Era desconcertante, pero… después de tanto tiempo viviendo aquí, no había motivo para ser desconfiada. A veces se me olvidaba que ya no debía de estar a la defensiva. 

۞

Me quedé de pie bajo el marco de mi puerta, sabiendo que había llegado la hora de conocer al señor Sartori. 

Para mi sorpresa, se trataba de un hombre alto y gallardo, joven, de ojos avellana y cabello castaño. Su rostro tenía una simetría impresionante y su sonrisa aparentemente bondadosa escondía cierta patanería. Aunque ante las monjas se comportaba como todo un ángel, algo me decía que fuera del convento no lo era y no pude evitar recordar a Leonel. Mi corazón se retorció de tristeza, pues incluso en la siguiente vida lo extrañaba al ingrato. 

—Gianna… me alegra verte despierta —dijo el hombre delante de mí, pero no levanté la mirada, ni siquiera reconocí ese nombre como propio, aún me costaba adaptarme. No fui consciente de su cercanía hasta que su mano se posó en mi hombro, logrando que levantara el rostro hacia él—. ¿Cómo te encuentras?

—Señor Sartori —contesté apenada y mis mejillas se ruborizaron. 

—No me llames así, después de todo este tiempo de conocernos… —contestó divertido—. ¿Te has olvidado de mi nombre?

—Ah… 

—¿Renzo? ¿Te suena? —preguntó divertido con una mirada benevolente.

—¡Renzo! ¡Sí! ¡Claro! —respondí queriendo ocultar mi «pérdida de memoria».

—Bueno, los dejo solos —contestó la madre superiora con una sonrisa dulce y dio media vuelta en el mismo momento que Renzo entró a mi habitación. 

¿No se suponía que las monjas no podíamos recibir hombres en nuestras alcobas?
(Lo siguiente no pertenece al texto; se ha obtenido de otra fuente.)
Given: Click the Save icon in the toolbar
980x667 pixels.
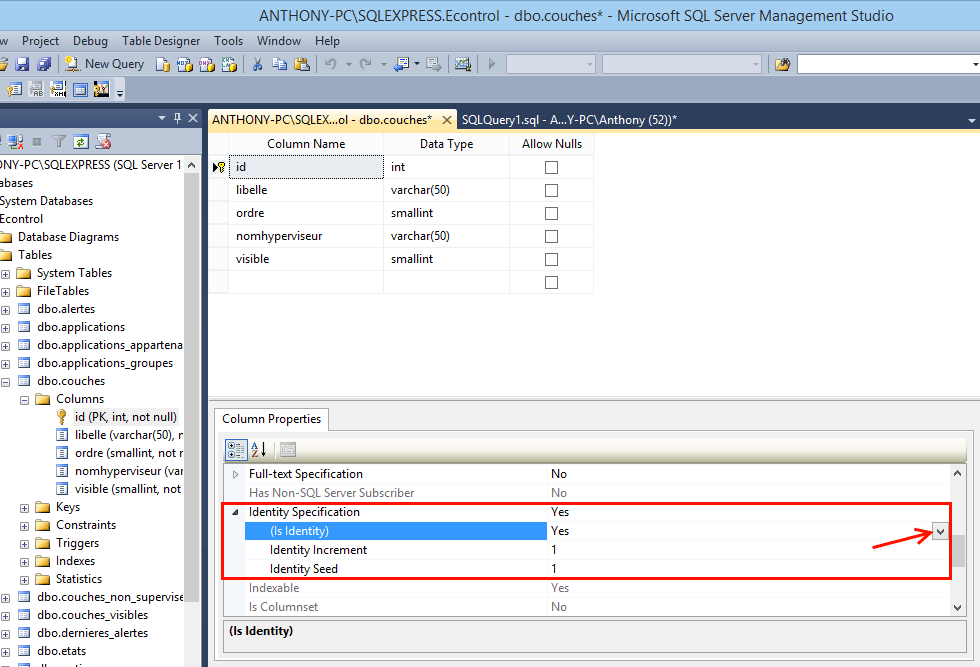Looking at the screenshot, I should click(x=22, y=64).
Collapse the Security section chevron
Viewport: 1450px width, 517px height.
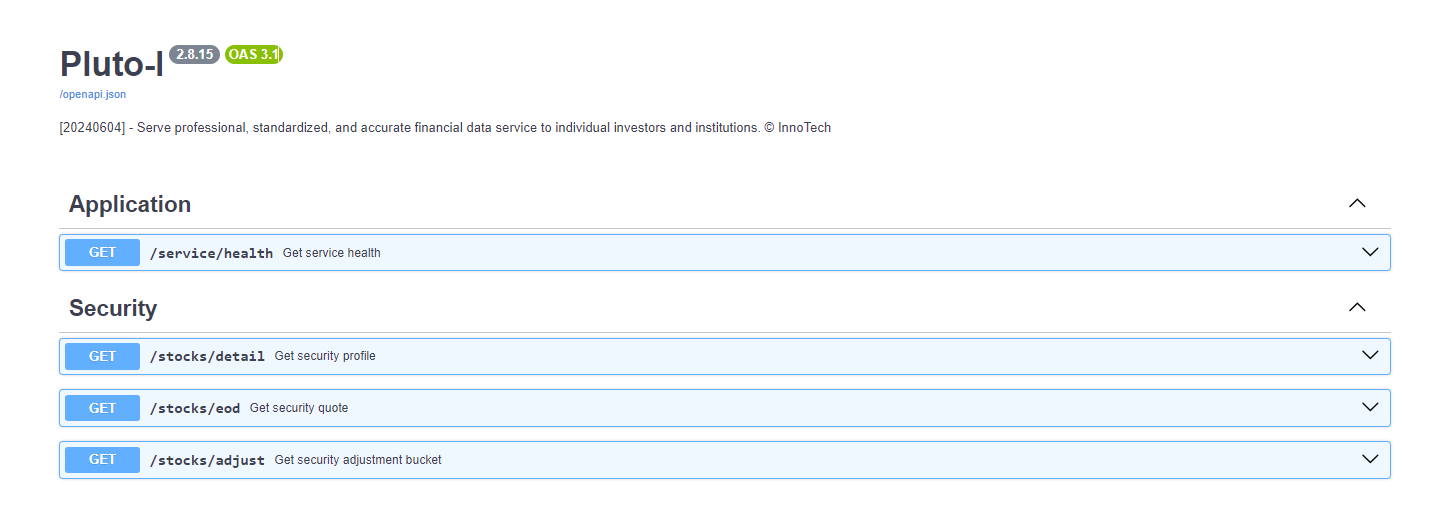(x=1356, y=307)

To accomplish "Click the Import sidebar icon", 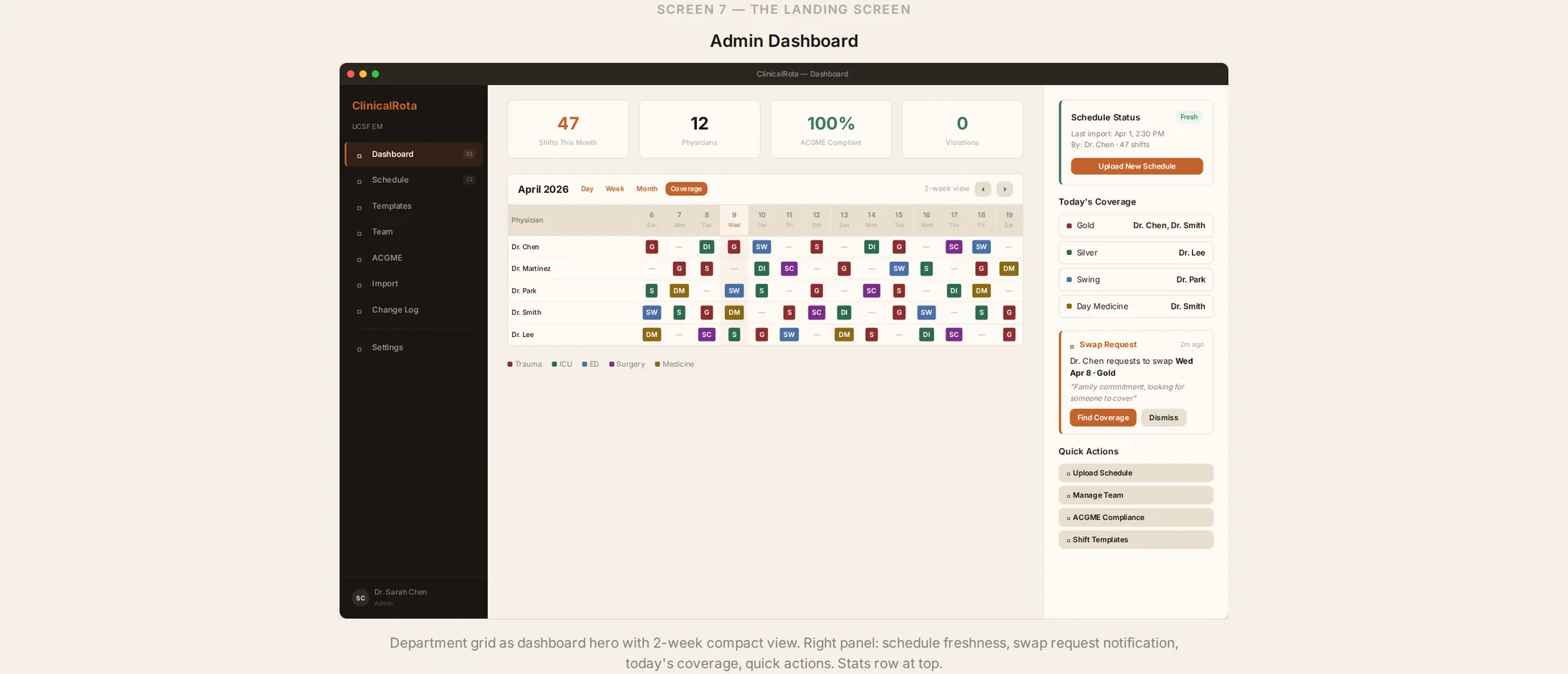I will coord(359,285).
—Pensé que… tal vez… podríamos… no sé, ¿hablar en el jardín? —pregunté confundida, señalando la puerta, invitándolo de manera disimulada a salir, pero él solo se sonrió.

—¿Por qué estás tan nerviosa? —inquirió divertido antes de acercarse con paso lento. 

—¿Nerviosa? No, para nada… pero… pensé que… —Vi cómo, sin apartar su mirada de mí, cerró la puerta. 

Sus ojos perdieron la ternura, su sonrisa parecía más la mueca de un lobo a punto de comer y mientras yo tragaba saliva de manera sonora, él se desanudaba la corbata. Me tomó de la mano y de un tirón me acercó a su cuerpo, envolviendo mi cintura mientras me olfateaba por encima de los hábitos. 

—No sabes cuanto te extrañé… —susurró en mi oído, erizándome la piel—. Me preocupé cuando dijeron que habías caído en coma, mi bello ángel. 

¡¿Qué carajos estaba pasando?! ¡¿No se suponía que Gianna era una monja?! Dudé aún más de sus votos cuando las manos de Renzo comenzaron a subirme los hábitos, buscando acariciar mis piernas. 

—Espera… ¿Qué estás haciendo? —pregunté ansiosa, intentando detenerlo. 

—¿Qué ocurre, mi pequeña y linda angelita? ¿Hoy no tienes ganas de jugar con el diablo? —susurró en mi oído antes de quitarme el velo sobre la cabeza, liberando mi melena negra. 

De una sola intención me arrojó sobre la cama y metió sus manos por debajo del hábito, recorriendo mis piernas, amasando mis muslos, mientras que su cuerpo se frotaba contra el mío. ¿En verdad estaba ocurriendo esto? ¿Él daba grandes cantidades de dinero al convento por acostarse con Gianna?... ¿por acostarse conmigo? ¡No era una monja! ¡Era una prostituta!